Accomplice liability is a distinct theory of criminal culpability. If the State elects to pursue that theory, it has an obligation to offer timely and appropriate instructions. A defendant has the right to rely on the fact that the State has elected not to pursue that theory. State v. Davenport, supra.

It does not matter in this case that the court chose to give the instruction in response to a jury question. The effect was to add a theory that the State had not elected and that defense counsel had no chance to argue. The trial court erred in giving the accomplice liability instruction after deliberations began.

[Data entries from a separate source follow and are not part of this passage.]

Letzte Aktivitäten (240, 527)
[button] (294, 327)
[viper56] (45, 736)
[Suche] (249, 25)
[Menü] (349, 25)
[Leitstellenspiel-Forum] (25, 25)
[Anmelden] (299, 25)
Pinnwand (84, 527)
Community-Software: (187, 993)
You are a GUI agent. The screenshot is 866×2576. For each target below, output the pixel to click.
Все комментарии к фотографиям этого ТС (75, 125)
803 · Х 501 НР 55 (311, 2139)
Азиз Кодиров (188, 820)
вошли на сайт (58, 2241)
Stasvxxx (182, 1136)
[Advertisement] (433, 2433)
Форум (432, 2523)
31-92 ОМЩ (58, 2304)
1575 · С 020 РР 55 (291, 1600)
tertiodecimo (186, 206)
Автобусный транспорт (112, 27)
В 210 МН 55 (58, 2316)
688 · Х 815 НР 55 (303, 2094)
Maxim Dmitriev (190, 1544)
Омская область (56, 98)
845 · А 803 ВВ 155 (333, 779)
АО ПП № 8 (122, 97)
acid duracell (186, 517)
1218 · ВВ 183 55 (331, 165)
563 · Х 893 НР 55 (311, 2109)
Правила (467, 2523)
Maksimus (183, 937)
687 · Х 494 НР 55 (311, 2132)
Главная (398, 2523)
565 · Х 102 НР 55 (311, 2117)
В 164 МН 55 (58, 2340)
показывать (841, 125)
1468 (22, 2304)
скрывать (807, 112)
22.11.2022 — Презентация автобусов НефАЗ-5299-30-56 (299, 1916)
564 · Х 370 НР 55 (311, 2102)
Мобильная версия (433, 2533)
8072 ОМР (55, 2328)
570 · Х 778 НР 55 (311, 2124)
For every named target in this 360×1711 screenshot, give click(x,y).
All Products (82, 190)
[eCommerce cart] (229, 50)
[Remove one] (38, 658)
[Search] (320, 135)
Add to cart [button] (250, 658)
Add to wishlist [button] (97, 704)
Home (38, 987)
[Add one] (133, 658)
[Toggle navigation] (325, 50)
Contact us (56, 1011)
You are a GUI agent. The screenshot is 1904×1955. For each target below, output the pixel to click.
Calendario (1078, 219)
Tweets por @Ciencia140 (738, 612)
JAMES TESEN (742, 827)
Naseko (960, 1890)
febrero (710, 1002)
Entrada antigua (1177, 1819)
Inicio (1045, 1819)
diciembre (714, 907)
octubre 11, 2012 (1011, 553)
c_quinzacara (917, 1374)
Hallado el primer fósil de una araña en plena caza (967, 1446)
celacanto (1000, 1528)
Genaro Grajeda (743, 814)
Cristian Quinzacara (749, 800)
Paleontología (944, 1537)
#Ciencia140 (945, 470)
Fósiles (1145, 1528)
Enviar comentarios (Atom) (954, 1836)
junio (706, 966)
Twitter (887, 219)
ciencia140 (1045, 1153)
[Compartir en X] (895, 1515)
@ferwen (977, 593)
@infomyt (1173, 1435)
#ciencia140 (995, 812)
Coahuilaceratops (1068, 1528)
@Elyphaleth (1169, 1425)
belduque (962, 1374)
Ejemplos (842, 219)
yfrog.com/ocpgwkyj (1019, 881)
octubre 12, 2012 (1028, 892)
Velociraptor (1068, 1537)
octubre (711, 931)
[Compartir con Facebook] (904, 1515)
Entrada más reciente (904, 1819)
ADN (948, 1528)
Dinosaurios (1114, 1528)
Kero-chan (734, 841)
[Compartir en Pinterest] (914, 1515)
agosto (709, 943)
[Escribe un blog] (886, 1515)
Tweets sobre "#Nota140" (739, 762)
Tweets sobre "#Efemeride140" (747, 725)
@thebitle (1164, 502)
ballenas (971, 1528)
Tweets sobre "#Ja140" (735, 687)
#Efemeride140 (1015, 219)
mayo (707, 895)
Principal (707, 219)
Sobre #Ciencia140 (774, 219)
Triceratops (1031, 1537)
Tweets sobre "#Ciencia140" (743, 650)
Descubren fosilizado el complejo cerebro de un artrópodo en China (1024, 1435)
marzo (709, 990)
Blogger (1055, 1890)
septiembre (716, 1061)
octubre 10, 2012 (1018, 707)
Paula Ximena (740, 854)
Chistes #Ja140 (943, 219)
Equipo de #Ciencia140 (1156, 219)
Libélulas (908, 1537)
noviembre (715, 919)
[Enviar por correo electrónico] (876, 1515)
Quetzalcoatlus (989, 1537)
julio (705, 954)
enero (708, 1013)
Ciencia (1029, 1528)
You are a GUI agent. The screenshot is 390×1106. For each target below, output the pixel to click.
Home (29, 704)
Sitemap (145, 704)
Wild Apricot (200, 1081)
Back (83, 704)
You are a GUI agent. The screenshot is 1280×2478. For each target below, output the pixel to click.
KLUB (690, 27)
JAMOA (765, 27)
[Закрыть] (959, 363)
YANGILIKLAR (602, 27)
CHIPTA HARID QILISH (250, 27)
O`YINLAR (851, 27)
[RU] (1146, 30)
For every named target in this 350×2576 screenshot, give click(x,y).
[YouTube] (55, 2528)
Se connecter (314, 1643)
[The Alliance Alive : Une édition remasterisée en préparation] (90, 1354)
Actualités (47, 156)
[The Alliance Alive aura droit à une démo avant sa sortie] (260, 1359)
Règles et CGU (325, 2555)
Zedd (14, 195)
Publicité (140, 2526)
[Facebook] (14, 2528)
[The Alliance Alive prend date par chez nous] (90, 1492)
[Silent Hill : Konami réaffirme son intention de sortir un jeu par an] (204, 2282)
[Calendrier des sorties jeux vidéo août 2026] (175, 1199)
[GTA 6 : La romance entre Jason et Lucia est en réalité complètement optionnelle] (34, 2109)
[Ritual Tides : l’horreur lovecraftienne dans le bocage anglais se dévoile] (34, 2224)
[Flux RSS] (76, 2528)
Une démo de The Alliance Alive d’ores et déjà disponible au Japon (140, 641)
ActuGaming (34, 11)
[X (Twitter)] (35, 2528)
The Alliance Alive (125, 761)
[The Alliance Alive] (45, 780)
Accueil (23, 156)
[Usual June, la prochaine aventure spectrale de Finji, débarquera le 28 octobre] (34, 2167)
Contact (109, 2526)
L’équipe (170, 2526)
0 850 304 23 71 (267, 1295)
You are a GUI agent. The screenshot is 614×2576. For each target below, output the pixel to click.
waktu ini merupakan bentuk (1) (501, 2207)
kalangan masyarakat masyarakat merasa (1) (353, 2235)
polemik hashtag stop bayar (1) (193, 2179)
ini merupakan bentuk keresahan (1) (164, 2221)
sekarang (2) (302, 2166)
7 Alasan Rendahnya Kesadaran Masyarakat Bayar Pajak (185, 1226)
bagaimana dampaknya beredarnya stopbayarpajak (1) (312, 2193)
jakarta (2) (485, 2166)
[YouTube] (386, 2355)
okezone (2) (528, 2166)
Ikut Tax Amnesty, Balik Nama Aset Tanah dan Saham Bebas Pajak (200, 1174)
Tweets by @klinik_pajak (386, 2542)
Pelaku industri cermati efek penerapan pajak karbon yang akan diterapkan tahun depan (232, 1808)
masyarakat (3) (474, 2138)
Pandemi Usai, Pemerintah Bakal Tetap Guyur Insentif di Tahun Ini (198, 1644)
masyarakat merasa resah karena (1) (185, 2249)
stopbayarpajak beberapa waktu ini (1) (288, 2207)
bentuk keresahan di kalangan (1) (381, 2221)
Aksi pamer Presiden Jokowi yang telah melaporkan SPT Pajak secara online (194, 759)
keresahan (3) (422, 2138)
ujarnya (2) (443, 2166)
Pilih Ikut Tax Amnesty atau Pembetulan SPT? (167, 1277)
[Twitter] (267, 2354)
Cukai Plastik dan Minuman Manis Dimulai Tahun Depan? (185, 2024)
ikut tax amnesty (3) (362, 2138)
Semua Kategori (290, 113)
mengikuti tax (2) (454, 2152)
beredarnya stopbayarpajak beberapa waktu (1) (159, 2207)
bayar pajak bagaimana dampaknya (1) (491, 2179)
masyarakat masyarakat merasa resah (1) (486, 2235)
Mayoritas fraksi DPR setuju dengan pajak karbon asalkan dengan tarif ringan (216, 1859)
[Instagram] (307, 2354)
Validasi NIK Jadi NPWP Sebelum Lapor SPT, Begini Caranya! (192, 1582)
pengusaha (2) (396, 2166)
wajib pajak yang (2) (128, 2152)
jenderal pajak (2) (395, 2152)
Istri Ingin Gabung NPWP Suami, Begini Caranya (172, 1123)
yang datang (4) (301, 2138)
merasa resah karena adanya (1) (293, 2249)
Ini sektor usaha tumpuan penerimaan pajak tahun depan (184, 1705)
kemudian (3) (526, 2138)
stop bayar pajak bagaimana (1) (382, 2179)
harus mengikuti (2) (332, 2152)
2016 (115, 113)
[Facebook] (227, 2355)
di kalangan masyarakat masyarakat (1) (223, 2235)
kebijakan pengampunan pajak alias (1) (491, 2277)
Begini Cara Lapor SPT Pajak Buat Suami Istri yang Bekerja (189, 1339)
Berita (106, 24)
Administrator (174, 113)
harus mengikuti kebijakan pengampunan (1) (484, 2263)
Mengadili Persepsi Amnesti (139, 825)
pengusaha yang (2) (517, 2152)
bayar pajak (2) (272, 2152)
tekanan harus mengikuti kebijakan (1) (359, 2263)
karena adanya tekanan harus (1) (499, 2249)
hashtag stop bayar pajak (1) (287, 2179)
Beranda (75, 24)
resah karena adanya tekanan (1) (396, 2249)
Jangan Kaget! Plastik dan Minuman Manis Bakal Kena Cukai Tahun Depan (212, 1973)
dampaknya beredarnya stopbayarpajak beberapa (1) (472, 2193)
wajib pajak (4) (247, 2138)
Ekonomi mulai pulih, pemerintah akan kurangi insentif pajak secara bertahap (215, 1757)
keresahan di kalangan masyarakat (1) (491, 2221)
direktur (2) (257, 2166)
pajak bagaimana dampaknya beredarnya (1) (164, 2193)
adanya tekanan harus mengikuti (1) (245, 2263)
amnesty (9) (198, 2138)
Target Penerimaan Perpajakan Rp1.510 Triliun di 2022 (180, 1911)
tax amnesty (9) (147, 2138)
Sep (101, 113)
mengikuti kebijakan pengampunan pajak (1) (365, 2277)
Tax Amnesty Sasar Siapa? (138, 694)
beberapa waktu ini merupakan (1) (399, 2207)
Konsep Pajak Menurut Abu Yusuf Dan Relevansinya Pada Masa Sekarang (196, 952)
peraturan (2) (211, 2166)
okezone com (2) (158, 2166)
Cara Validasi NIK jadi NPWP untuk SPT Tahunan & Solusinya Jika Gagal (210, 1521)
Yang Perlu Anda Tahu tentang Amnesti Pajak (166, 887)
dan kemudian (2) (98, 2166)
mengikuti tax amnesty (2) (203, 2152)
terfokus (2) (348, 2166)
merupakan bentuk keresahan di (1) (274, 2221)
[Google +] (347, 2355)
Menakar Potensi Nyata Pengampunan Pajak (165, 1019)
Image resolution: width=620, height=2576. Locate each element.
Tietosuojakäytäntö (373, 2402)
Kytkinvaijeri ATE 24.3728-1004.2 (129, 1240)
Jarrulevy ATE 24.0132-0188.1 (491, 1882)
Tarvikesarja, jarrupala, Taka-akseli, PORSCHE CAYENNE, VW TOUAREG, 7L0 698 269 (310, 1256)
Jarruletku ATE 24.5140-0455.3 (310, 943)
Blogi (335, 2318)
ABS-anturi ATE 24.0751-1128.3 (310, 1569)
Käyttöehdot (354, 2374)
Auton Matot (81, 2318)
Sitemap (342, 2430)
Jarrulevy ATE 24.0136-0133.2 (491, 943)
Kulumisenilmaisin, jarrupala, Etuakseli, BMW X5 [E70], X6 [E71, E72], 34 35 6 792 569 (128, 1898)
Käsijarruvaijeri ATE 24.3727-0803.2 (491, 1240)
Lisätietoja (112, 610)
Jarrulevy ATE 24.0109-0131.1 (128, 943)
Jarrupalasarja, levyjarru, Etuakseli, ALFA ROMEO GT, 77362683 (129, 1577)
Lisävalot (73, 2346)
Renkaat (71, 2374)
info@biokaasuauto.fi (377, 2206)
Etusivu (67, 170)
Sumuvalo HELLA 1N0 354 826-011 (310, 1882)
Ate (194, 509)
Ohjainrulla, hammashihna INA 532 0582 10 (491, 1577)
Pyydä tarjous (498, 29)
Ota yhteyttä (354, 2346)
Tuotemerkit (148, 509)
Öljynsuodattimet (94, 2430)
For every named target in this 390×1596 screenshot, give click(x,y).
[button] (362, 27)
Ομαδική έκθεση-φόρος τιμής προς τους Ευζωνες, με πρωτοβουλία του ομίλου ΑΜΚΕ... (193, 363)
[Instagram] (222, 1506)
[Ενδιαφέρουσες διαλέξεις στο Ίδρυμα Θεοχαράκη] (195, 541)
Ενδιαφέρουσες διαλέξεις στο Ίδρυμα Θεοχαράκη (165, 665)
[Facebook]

*715 Reversed. New trial granted.

ALEXANDER, C.J., and PETRICH, J., concur.

NOTES

[1] Ransom also complains that the prosecutor violated an order in limine that precluded the introduction of prejudicial matter. We are inclined to agree, and we expect the prosecutor to obey the court's order on retrial. We remind all attorneys that stringent remedies are sometimes necessary where attorneys cannot understand the need to adhere to such orders. See State v. Stephans, 47 Wash. App. 600, 736 P.2d 302 (1987).

[2] The judge read the following instruction:

"A person who is an accomplice in the commission of a crime is guilty of that crime whether present at the scene or not.

"A person is an accomplice in the commission of a crime if, with knowledge that it will promote or facilitate the commission of the crime, he or she either:

"(1) solicits, commands, encourages, or requests another person to commit the crime; or

"(2) aids or agrees to aid another person in planning or committing the crime.

"The word `aid' means all assistance whether given by words, acts, encouragement, support, or presence. A person who is present at the scene and ready to assist by his or her presence is aiding in the commission of the crime. However, more than mere presence and knowledge of the criminal activity of another must be shown to establish that a person present is an accomplice."